Gelsenkirchen. Das Musiktheater im Revier hat ab der nächsten Saison eine Puppenspielsparte. Sie wird eröffnet mit einem „Frankenstein“ samt Puppenmonster.
Dass sie irgendwas mit Bühnen machen wollte, war Evi Arnsbjerg Brygmann schon immer klar, was
angesichts einer Schauspielerin als Mutter wenig verwunderlich anmuten mag. Aber dann, im Jahr 2011, sah sie zum ersten Mal daheim in Kopenhagen ein Puppenspiel. Und noch heute, in der Erinnerung an diesen Moment, gehen ihre Augen in ein unbändiges Strahlen über: „Whow, ich fand das unglaublich toll! Ich habe sofort gefragt: Kann man das lernen? Kann man das studieren?“ Man kann, aber es hat dann doch noch einige Umwege gekostet, bis Evi Brygmann schließlich an der Schauspielschule Ernst Busch in Berlin gelandet ist, an einem von zwei Puppenspiel-Studiengängen in Deutschland (neben der Musik- und Bühnenhochschule Stuttgart).
Doch jetzt verlegt sie ihren Wirkungskreis von Berlin nach Gelsenkirchen. Das dortige Musiktheater im Revier (MiR) ist die erste deutsche Oper, die eine Puppenspiel-Sparte bekommt. Die nächste Saison wird eröffnet mit Jan Dvořáks „Frankenstein“-Oper – das MiR ist das zweite Haus weltweit, das sie auf die Bühne bringt, mit einer Puppe in der Monster-Rolle.
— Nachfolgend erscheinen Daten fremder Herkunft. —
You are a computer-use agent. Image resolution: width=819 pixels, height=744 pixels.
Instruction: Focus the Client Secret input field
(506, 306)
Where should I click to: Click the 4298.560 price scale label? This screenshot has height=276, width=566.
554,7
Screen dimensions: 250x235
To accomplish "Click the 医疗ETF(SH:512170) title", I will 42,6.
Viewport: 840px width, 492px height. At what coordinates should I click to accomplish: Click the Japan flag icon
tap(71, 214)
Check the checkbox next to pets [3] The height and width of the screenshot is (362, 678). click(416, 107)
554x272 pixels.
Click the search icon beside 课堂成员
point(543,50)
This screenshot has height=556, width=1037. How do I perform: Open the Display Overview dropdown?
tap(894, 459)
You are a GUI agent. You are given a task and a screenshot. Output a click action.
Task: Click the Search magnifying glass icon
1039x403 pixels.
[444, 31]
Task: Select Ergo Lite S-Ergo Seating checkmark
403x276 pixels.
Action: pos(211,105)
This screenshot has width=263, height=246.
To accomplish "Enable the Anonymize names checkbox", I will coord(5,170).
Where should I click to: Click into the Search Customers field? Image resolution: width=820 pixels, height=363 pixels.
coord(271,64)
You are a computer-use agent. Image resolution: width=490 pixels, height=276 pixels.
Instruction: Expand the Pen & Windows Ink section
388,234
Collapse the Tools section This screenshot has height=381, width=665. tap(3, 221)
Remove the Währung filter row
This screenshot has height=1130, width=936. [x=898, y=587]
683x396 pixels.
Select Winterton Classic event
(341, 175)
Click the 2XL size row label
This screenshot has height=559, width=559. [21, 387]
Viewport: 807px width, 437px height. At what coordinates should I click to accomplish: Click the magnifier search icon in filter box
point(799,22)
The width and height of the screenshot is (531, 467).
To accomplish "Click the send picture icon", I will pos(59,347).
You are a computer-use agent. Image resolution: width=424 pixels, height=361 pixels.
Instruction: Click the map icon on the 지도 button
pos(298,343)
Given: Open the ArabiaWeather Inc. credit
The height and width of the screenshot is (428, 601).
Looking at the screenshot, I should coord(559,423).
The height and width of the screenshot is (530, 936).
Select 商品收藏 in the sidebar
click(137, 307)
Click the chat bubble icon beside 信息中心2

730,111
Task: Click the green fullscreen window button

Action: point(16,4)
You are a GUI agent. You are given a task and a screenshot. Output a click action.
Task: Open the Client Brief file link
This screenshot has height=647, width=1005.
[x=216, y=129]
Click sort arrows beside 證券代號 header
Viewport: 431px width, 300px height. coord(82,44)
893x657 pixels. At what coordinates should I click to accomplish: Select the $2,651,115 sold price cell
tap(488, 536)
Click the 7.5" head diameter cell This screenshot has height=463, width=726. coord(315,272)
„Jemand anderes sein dürfen, von sich selber loskommen“
Und Evi Brygmann ist eine von vier Puppenspielerinnen, die sie bewegen werden. Alle vier sind im letzten Jahr ihres Puppenspielkunst-Studiums; ihre Residenz in Gelsenkirchen wird ihnen mit einem eigenen Stück und einer 40-seitigen Abschlussarbeit das Diplom ermöglichen. Gloria Iberl-Thieme, die bereits ausgebildete Schauspielerin und Puppenspielerin ist, begleitet sie dabei. Sie genießt es, „als Puppe jemand anderes sein zu dürfen, von sich selber loszukommen“. Mit Puppen entstehe stets ein gewisser Zauber, weil das Publikum „zur Illusion bereit sein muss, wir sind ja oft mit auf der Bühne“.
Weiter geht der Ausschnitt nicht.